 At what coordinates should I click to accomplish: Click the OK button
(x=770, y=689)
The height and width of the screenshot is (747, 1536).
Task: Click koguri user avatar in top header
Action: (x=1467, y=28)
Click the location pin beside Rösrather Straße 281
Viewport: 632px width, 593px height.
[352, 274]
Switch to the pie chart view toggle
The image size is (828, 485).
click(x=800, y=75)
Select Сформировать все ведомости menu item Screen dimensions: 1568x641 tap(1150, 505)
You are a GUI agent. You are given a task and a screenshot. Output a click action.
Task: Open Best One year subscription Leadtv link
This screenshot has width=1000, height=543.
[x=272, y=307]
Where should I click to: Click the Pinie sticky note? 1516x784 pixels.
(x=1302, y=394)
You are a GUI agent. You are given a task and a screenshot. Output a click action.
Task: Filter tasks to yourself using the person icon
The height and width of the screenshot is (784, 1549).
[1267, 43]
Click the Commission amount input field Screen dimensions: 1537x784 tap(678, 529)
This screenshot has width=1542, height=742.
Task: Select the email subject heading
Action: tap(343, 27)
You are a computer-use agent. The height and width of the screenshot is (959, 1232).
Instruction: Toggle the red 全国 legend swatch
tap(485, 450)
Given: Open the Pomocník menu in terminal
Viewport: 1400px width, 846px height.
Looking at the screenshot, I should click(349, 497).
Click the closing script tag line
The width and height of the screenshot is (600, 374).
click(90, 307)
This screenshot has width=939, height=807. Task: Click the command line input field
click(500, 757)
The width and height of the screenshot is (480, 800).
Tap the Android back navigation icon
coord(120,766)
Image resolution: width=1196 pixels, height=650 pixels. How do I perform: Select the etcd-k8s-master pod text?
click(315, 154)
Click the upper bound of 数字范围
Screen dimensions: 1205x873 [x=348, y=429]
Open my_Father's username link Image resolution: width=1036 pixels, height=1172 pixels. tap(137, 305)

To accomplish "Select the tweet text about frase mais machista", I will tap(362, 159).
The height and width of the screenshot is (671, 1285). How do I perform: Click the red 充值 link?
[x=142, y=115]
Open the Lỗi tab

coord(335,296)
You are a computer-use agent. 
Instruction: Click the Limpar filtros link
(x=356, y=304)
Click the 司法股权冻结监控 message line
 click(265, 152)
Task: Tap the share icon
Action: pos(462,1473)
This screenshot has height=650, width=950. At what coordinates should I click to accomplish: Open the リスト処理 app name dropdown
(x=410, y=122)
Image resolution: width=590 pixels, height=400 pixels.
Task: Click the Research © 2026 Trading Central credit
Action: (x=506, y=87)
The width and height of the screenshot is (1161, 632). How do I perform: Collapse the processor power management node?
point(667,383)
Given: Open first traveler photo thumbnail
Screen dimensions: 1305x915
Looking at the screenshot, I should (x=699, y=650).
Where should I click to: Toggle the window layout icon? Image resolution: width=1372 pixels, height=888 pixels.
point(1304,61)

+ + + + +

▸ **WHAT YOU HAVE TO DO**: Write out every record again, exactly as it was written.

▸ **EXPECTED OUTPUT**:
 At what coordinates should I click to accomplish: Click the OK button
(x=770, y=689)
The height and width of the screenshot is (747, 1536).
Task: Click koguri user avatar in top header
Action: (x=1467, y=28)
Click the location pin beside Rösrather Straße 281
Viewport: 632px width, 593px height.
[352, 274]
Switch to the pie chart view toggle
The image size is (828, 485).
click(x=800, y=75)
Select Сформировать все ведомости menu item Screen dimensions: 1568x641 tap(1150, 505)
You are a GUI agent. You are given a task and a screenshot. Output a click action.
Task: Open Best One year subscription Leadtv link
This screenshot has width=1000, height=543.
[x=272, y=307]
Where should I click to: Click the Pinie sticky note? 1516x784 pixels.
(x=1302, y=394)
You are a GUI agent. You are given a task and a screenshot. Output a click action.
Task: Filter tasks to yourself using the person icon
The height and width of the screenshot is (784, 1549).
[1267, 43]
Click the Commission amount input field Screen dimensions: 1537x784 tap(678, 529)
This screenshot has width=1542, height=742.
Task: Select the email subject heading
Action: tap(343, 27)
You are a computer-use agent. The height and width of the screenshot is (959, 1232).
Instruction: Toggle the red 全国 legend swatch
tap(485, 450)
Given: Open the Pomocník menu in terminal
Viewport: 1400px width, 846px height.
Looking at the screenshot, I should click(349, 497).
Click the closing script tag line
The width and height of the screenshot is (600, 374).
click(90, 307)
This screenshot has width=939, height=807. Task: Click the command line input field
click(500, 757)
The width and height of the screenshot is (480, 800).
Tap the Android back navigation icon
coord(120,766)
Image resolution: width=1196 pixels, height=650 pixels. How do I perform: Select the etcd-k8s-master pod text?
click(315, 154)
Click the upper bound of 数字范围
Screen dimensions: 1205x873 [x=348, y=429]
Open my_Father's username link Image resolution: width=1036 pixels, height=1172 pixels. tap(137, 305)

To accomplish "Select the tweet text about frase mais machista", I will tap(362, 159).
The height and width of the screenshot is (671, 1285). How do I perform: Click the red 充值 link?
[x=142, y=115]
Open the Lỗi tab

coord(335,296)
You are a computer-use agent. 
Instruction: Click the Limpar filtros link
(x=356, y=304)
Click the 司法股权冻结监控 message line
 click(265, 152)
Task: Tap the share icon
Action: pos(462,1473)
This screenshot has height=650, width=950. At what coordinates should I click to accomplish: Open the リスト処理 app name dropdown
(x=410, y=122)
Image resolution: width=590 pixels, height=400 pixels.
Task: Click the Research © 2026 Trading Central credit
Action: (x=506, y=87)
The width and height of the screenshot is (1161, 632). How do I perform: Collapse the processor power management node?
point(667,383)
Given: Open first traveler photo thumbnail
Screen dimensions: 1305x915
Looking at the screenshot, I should (x=699, y=650).
Where should I click to: Toggle the window layout icon? Image resolution: width=1372 pixels, height=888 pixels.
point(1304,61)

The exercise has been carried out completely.